Switching Checkerboards

TL;DR

This paper studies transformations of binary matrices with fixed row and column sums via checkerboard switches, analyzing the directed graph structure, and applying these insights to graph degree distributions to understand spectral radius behavior.

Contribution

It introduces a directed acyclic graph model for matrix transformations using checkerboard switches and explores their properties, including conditions for reachability and spectral radius implications.

Findings

G(R,C) is a directed acyclic graph with unique sinks and sources.

Necessary and sufficient conditions for matrix reachability via switches are established.

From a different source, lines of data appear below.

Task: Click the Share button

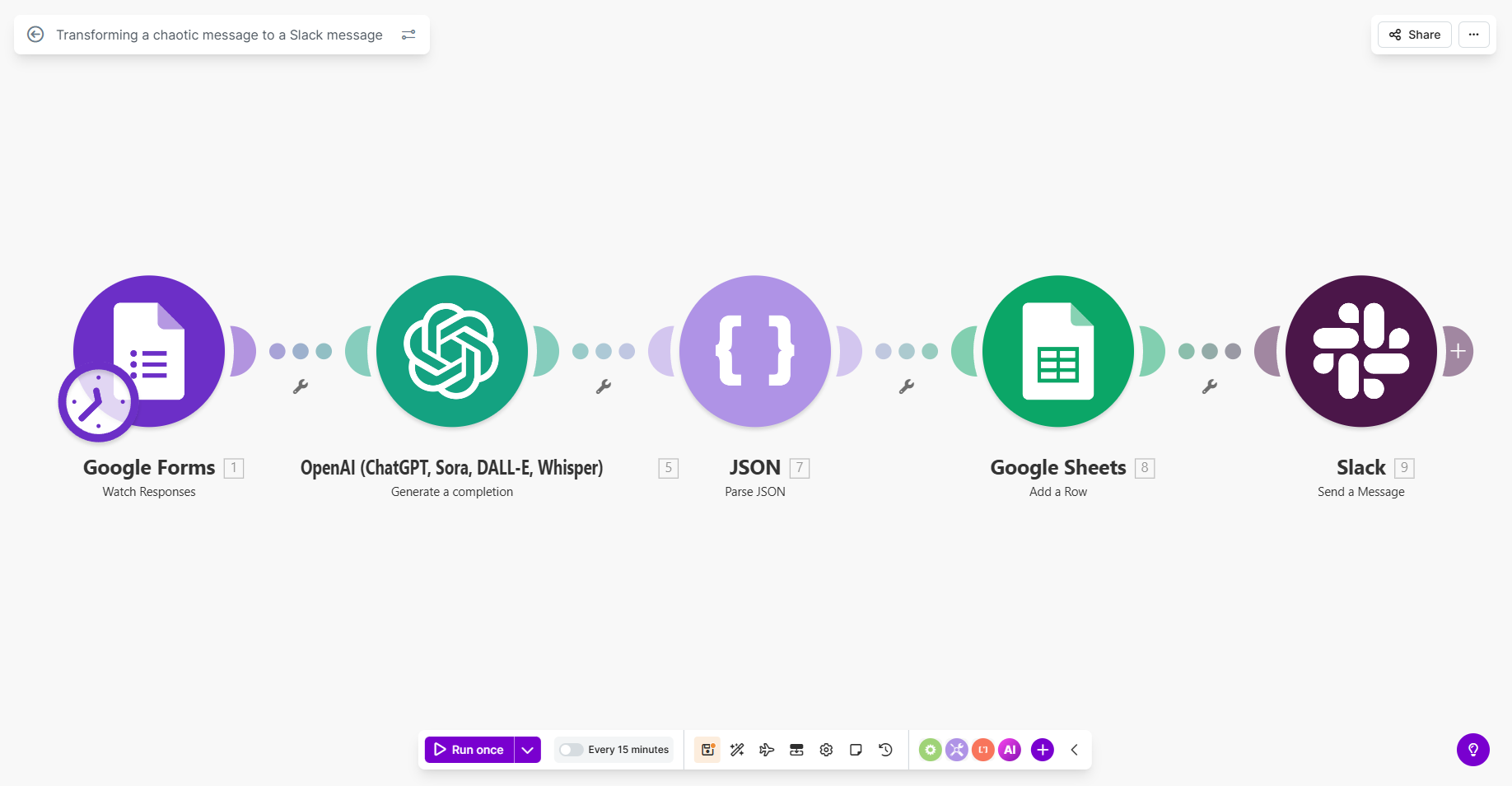Action: coord(1414,35)
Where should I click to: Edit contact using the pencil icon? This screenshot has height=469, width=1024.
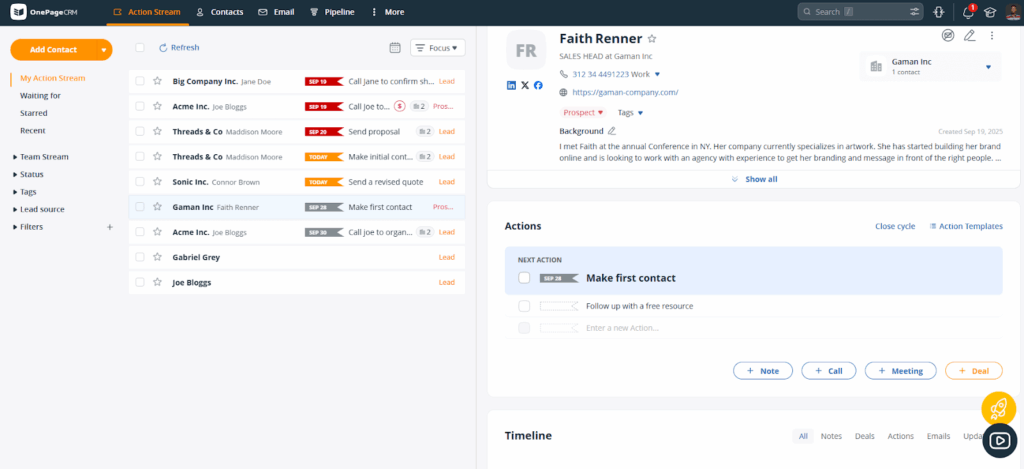tap(969, 36)
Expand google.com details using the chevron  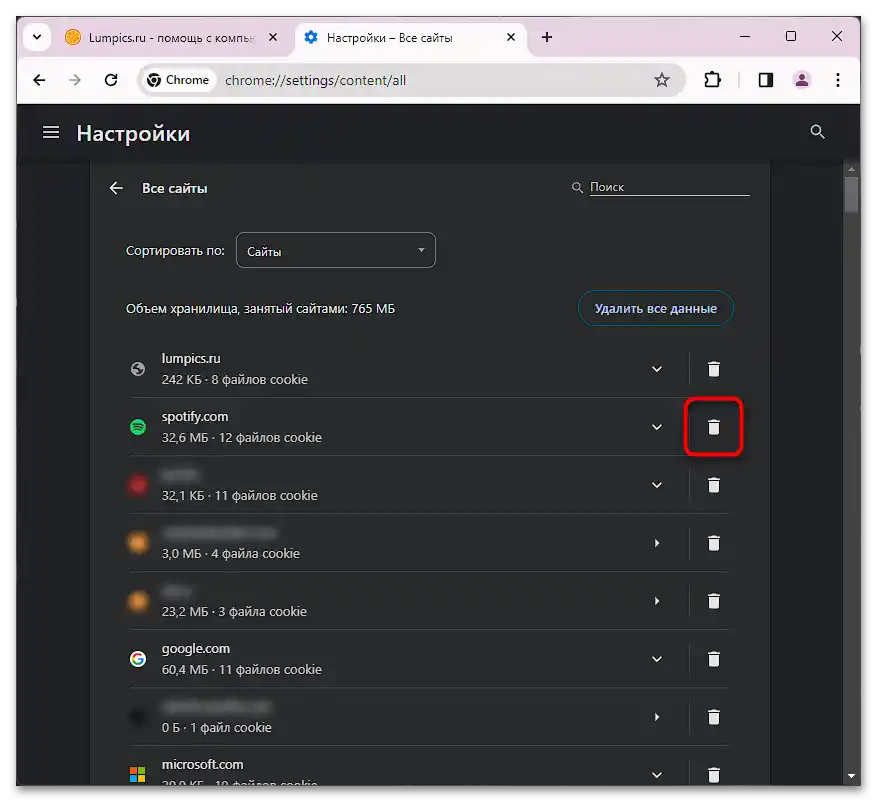pyautogui.click(x=657, y=659)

Applying positive switches to Erdős-Rényi graphs can significantly increase spectral radius.

Abstract

In order to study $\mathbf{M}(R,C)$, the set of binary matrices with fixed row and column sums $R$ and $C$, we consider sub-matrices of the form $\begin{pmatrix} 1 & 0 \\ 0 & 1 \end{pmatrix}$ and $\begin{pmatrix} 0 & 1 \\ 1 & 0 \end{pmatrix}$, called positive and negative checkerboard respectively. We define an oriented graph of matrices $G(R,C)$ with vertex set $\mathbf{M}(R,C)$ and an arc from $\mathbf{A}$ to $\mathbf{A'}$ indicates you can reach $\mathbf{A'}$ by switching a negative checkerboard in $\mathbf{A}$ to positive. We show that $G(R,C)$ is a directed acyclic graph and identify classes of matrices which constitute unique sinks and sources of $G(R,C)$. Given $\mathbf{A},\mathbf{A'}\in\mathbf{M}(R,C)$, we give necessary conditions and sufficient conditions on $\mathbf{M}=\mathbf{A'}-\mathbf{A}$ for the existence of a directed path from $\mathbf{A}$ to $\mathbf{A'}$. We then consider the special case of $\mathbf{M}(\mathcal D)$, the set of adjacency matrices of graphs with fixed degree distribution $\mathcal D$. We define $G(\mathcal D)$ accordingly by switching negative checkerboards in symmetric pairs. We show that $Z_2$, an approximation of the spectral radius $\lambda_1$ based on the second Zagreb index, is non-decreasing along arcs of $G(\mathcal D)$. Also, $\ll$ reaches its maximum in $\mathbf{M}(\mathcal D)$ at a sink of $G(\mathcal D)$. We provide simulation results showing that applying successive positive switches to an Erd\H os-R\'enyi graph can significantly increase $\lambda_1$.